Today is Day 2 of my anti-depressant med and I have had an epiphany. When I thought I was happy before, I was just Not Depressed as much. Seriously, compared to last week this feels positively giddy. WTF?!? I could have been nearly happy all these years if I had been on the right meds? Forty-some years of my life wasted being depressed because I couldn’t take that damned pill? Because seriously, this is what I used to call “happy”. I am so (bummed, angry, pissed) or I would be if I wasn’t so damned “happy” right now.
Another thing is I’m sitting in my office in front of the AC and sweating like a pig doesn’t. Pigs can’t sweat, did you know that? Anyway AC is blowing directly on me and I’m damp all over. Ambient temp outside the direct blast of the AC is 83°F in the office so that might have something to do with it.
I’m still trying to figure out how to get the body on the Sprint-T around the diagonal braces that run through the cockpit from the top of the rear hoop to the bottom of the front hoop. Every other part of the frame is outside of the body except those two braces and the body would just plop right in without them, but because they are the required (by the SCCA) diagonal braces for the roll over structure, and because leaving them out would compromise the torsional stiffness of the entire frame which is kinda the reason for the entire project (T-Bucket made for handling). I was thinking of cutting the body apart and using flanges and screws to hold it together to get the body around the braces, but that would be ugly if I used enough screws to make it rigid. Not to mention a pain to mock up and install. Especially the mocking up part. That would be at least two installs and removes before paint and powdercoat with at least one installing every screw to make sure all the holes line up. I have also considered using a bolt-in brace instead of welding it in…
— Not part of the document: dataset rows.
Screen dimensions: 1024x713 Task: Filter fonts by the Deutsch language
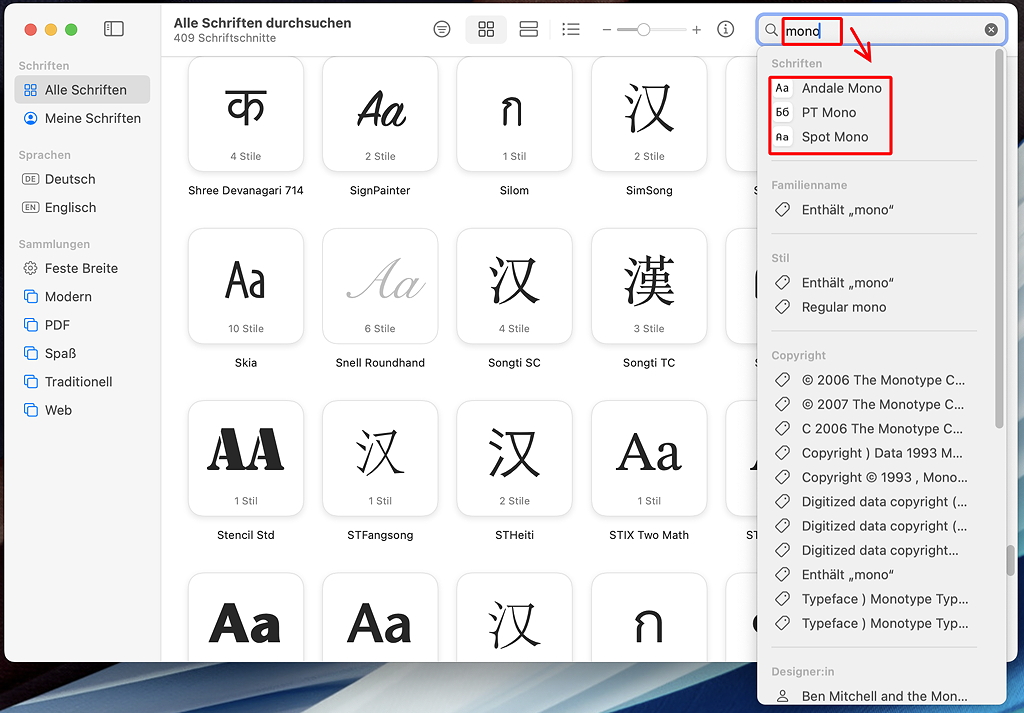point(68,179)
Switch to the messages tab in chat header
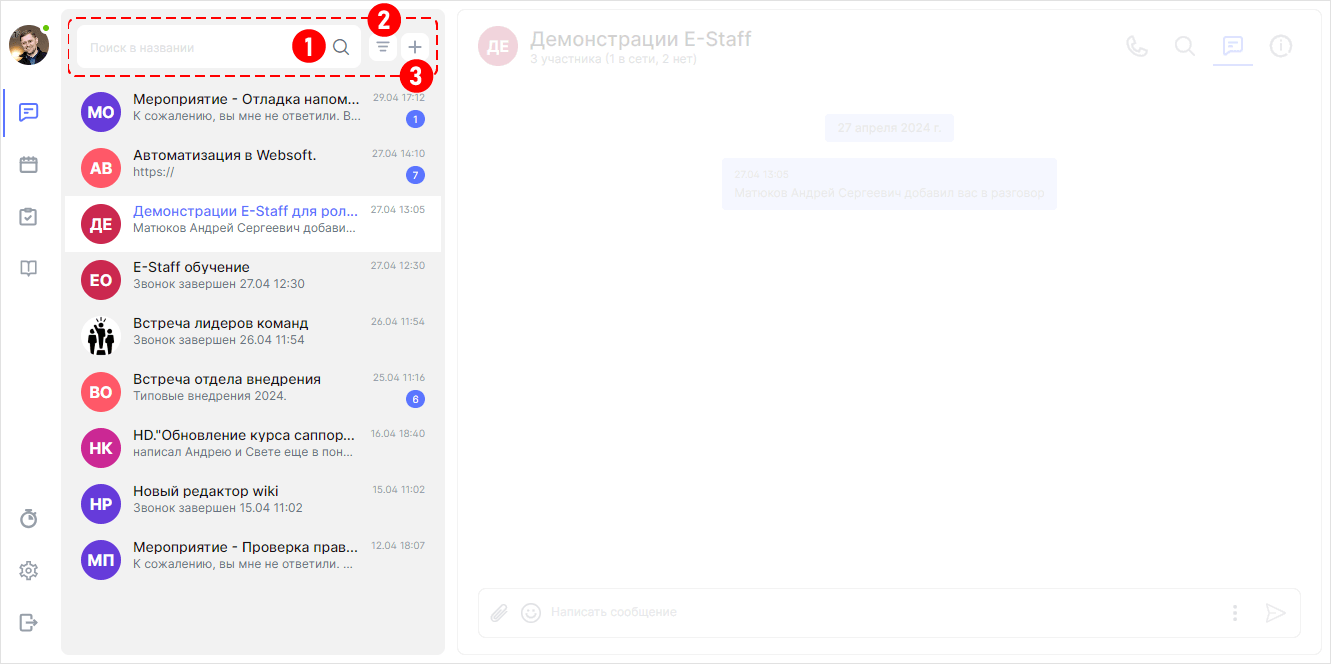1331x664 pixels. tap(1233, 45)
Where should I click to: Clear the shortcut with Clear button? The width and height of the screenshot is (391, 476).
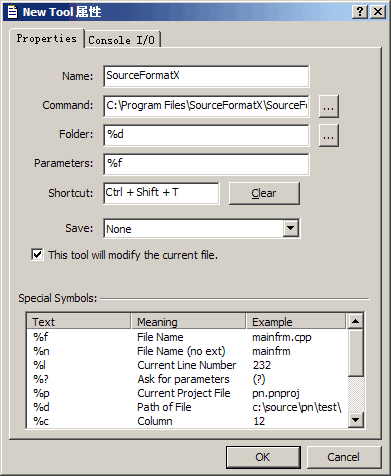click(264, 193)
And of course this also applies to the Mini Sprint-T only more so, the body I’m using can’t be cut apart because the kerf from the cut leaves a huge gap in the body after it’s installed, unless I use a crap ton of body filler before painting. But I have to install the body after painting, to prevent overspray on the interior and the frame (which are a different color from each other, and from the body) because the frame goes over the body except for those braces I mentioned in the previous paragraph. Anywho it’s like one of those puzzles with the marble inside the carved wooden cage that can supposedly be removed and replaced even though it’s bigger than the holes in the cage and the cage is all one piece of wood. If I had a vacuum-forming machine and a way to make an accurate mold then I could make multiple bodies and cut them apart so the seams would overlap and be invisible, but I no longer have access to that equipment.
Well it looks like I’m starting to ramble around a bunch of different subjects, so Imma put this baby to bed now.